Teacher turns pep rally into marriage proposal

Matt Craven, 26, and Kendall Stiefel, 24, are both teachers at Beck Junior High.

ByABC News
May 22, 2017, 3:24 PM

— -- Matt Craven, an eighth-grade science teacher, met Kendall Stiefel, a sixth-grade social studies teacher, at a teacher training nearly two years ago.

When Craven, 26, decided to propose to Stiefel, 24, he knew immediately that the proposal would involve Beck Junior High School, the Katy, Texas, middle school where Craven and Stiefel have taught together for the past two years.

“For this community of Beck administrators, teachers and students, to have them involved was the best thing I could do,” Craven told ABC News.

Craven, who describes himself as a “really outgoing” person, said it was fitting for him to propose to Stiefel in a very public way.

He even asked Beck Junior High principal Carra Daniels to organize a school pep rally as part of the plan.

“I said, ‘I need to make a pep rally happen within two weeks because I wanted to propose before the end of the school year,’” Craven recalled. “She had a big smile on her face and said we could definitely make it happen.”

Craven proposed to Stiefel last Thursday during a school pep rally in which Stiefel thought she had been chosen by students to play a game.

“When they didn’t pick Matt to play the game, I was happy and couldn’t wait to brag that I got picked and he didn’t,” Stiefel said, admitting she was clueless about the proposal.

As a blindfolded Stiefel was playing a fictional game involving red cups, Craven got down on one knee with a ring and proposed.

“When I started the game I had no idea but the screaming didn’t stop and that’s when I knew,” Stiefel said. “I was nervous and excited and frozen.”

Daniels, the school’s principal, said it was the loudest she had ever heard the nearly 1,000 middle school students.

“I’ve never seen pandemonium like that,” she said. “He hit his knee [to propose] and it was absolutely pandemonium.”

Craven said the response from the school’s students, administrators and teachers reaffirmed his decision to propose at the school. The art teacher even made a “Will you marry me?” banner that was held up by the cheerleading squad during the pep rally.

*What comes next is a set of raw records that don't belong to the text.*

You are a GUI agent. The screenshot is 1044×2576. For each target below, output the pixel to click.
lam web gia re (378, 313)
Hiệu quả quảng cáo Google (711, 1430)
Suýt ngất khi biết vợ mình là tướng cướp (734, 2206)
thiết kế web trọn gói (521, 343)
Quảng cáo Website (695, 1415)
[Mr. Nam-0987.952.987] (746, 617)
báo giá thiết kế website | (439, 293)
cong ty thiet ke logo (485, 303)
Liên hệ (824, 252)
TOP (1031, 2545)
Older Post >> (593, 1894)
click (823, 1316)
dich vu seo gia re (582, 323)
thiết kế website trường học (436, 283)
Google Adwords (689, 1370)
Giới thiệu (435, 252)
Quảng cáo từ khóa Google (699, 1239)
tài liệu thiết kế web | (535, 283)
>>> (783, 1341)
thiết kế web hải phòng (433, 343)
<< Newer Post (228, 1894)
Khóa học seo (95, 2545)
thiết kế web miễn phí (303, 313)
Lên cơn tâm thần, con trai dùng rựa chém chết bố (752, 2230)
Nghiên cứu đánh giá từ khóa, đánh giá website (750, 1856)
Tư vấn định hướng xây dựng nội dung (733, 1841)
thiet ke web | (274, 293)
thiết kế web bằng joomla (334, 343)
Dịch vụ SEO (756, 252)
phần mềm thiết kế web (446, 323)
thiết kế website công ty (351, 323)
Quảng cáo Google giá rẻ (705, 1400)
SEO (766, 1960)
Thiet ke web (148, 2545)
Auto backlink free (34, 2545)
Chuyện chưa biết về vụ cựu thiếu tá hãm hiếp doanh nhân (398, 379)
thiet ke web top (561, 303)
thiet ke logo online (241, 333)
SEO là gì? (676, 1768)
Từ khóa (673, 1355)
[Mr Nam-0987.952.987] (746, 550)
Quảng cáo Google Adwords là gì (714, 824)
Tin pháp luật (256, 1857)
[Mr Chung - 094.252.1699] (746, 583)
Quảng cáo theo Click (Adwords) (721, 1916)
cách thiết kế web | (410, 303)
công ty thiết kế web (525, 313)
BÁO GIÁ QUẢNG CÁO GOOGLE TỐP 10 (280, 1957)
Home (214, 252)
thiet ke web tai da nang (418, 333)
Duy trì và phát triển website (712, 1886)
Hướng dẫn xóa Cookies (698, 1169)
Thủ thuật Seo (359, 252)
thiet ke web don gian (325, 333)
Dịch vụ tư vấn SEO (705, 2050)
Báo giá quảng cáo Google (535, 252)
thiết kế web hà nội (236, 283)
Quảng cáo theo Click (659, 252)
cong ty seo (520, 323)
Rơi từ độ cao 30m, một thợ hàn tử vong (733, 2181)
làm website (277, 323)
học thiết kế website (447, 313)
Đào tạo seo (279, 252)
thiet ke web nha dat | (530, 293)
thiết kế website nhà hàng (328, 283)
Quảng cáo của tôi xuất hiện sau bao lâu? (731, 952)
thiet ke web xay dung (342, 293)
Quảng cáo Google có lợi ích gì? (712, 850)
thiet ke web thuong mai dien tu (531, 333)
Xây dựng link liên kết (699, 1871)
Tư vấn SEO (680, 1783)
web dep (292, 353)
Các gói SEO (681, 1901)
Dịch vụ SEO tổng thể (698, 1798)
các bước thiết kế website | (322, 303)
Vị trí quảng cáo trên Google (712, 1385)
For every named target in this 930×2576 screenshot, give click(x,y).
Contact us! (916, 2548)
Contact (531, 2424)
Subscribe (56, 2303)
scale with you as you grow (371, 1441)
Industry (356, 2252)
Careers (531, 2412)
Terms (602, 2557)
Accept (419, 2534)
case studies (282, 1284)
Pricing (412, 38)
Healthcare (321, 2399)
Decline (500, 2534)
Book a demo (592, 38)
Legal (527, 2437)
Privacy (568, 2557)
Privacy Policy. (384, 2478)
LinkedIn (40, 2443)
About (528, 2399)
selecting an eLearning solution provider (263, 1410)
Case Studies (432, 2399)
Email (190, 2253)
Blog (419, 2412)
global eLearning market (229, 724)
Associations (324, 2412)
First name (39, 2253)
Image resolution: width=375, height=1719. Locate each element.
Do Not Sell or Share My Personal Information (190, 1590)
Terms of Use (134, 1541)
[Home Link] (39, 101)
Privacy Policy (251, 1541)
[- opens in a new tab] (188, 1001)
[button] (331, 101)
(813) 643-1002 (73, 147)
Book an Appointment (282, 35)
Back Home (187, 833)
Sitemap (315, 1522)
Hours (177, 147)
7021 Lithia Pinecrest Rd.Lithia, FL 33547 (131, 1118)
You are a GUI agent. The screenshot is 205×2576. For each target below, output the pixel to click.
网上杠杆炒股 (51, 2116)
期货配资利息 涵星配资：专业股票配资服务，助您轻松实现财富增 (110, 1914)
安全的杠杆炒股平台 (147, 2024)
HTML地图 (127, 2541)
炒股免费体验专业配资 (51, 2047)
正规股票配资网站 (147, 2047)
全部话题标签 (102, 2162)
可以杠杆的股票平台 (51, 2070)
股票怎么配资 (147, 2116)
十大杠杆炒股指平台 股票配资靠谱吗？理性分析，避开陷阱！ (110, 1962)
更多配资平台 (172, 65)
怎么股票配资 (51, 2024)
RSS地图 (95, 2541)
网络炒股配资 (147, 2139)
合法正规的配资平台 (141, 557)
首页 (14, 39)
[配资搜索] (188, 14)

“The kids also made us big posters and everyone in the grade signed them,” he said. “And every kid came up to us the next day and said congratulations, just as happy as can be.”

At the eighth-grade dance the following night, “Kendall and Matt walked in and the entire dance floor cleared,” Daniels said.

Stiefel said she and Craven hope to wed within the next six months. As they plan for a wedding, they are thankful that their future together got off to such a special start.

"To throw a pep rally that is not scheduled is a big deal at a middle school," she said. "We felt so special because everyone went out of their way. We just feel so blessed by that."